When it comes to holiday food, more is more. Proof: the traditional Easter deviled egg, an appetizer re-imagined over and over by chefs and home cooks alike. For as long as people have been blending a hard-boiled yolk with some mayonnaise and spicy cayenne or hot sauce (hence "deviled"), there have been permutations. 

To celebrate Easter, here's a roundup of five of the best deviled egg recipes from food magazines and restaurant blogs. They range from classic, to Southern-influenced, to one that features the cheffy addition of crispy chicken skin. What they all have in common are simple but elevated ingredients sure to impress at Easter brunch.

But first: As creative and freewheeling as deviled eggs can be, there is some science behind getting the perfect hard-boil. Follow this guide from Epicurious, which advises starting with old eggs (a week old is the sweet spot) and gently lowering them into a pot of boiling water to cook for 12 minutes. You should end up with that perfect, just shy of completely hard-boiled egg yolk.

Deviled eggs Lifeway deviled eggs at Greenmarket Brunch on October 14, 2017, in New York City. Deviled eggs get their name for the spicy cayenne or hot sauce in the recipe. Astrid Stawiarz/Getty Images for NYCWFF

Classic Deviled Eggs from The New York Times

If it's not broken, don't fix it. That's the thinking behind these no-frills eggs, topped with the quintessential sprinkle of paprika. Adapted from U.S.A. Cookbook by Sheila Lukins, the recipe only uses seven ingredients (eight if you want to get fancy and garnish with chives).
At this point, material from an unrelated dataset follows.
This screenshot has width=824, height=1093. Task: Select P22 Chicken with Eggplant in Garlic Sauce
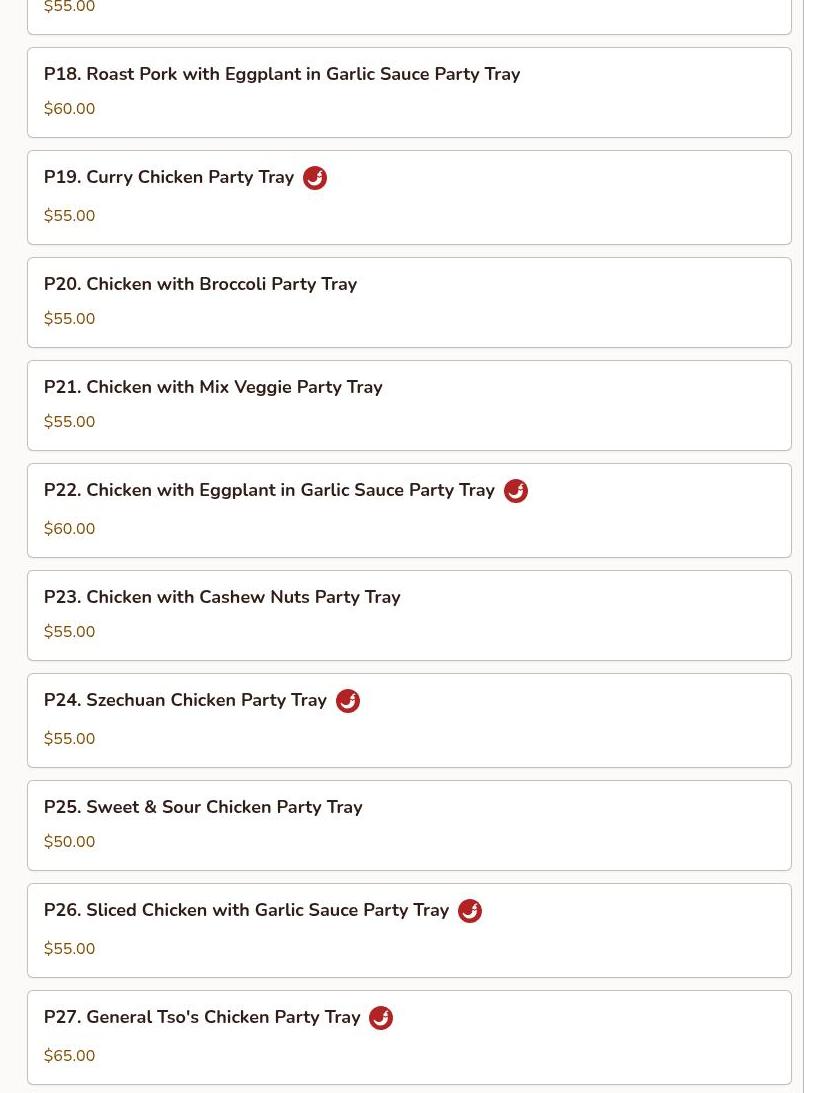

Fine Deviled Eggs from Garden & Gun 

Deviled eggs are synonymous with the American South, and this recipe, adapted from one at Fine & Dandy in Jackson, Mississippi, relies on the magic bullet properties of equally Southern ingredients: Duke's mayo, Louisiana Hot Sauce and pickle brine. The recipe advises filling the eggs using a pastry bag and star tip. If you don't have one, snip off the tip of a resealable plastic bag, fill with the mixture and pipe.

Smoky Deviled Eggs from Food & Wine 

This twist on the classic uses pimentón and cornichons plus both crème fraîche and mayo, so it's extra decadent. Pimentón is paprika's smoky Spanish cousin. It's made from peppers that have been slowly dried over oak fires. 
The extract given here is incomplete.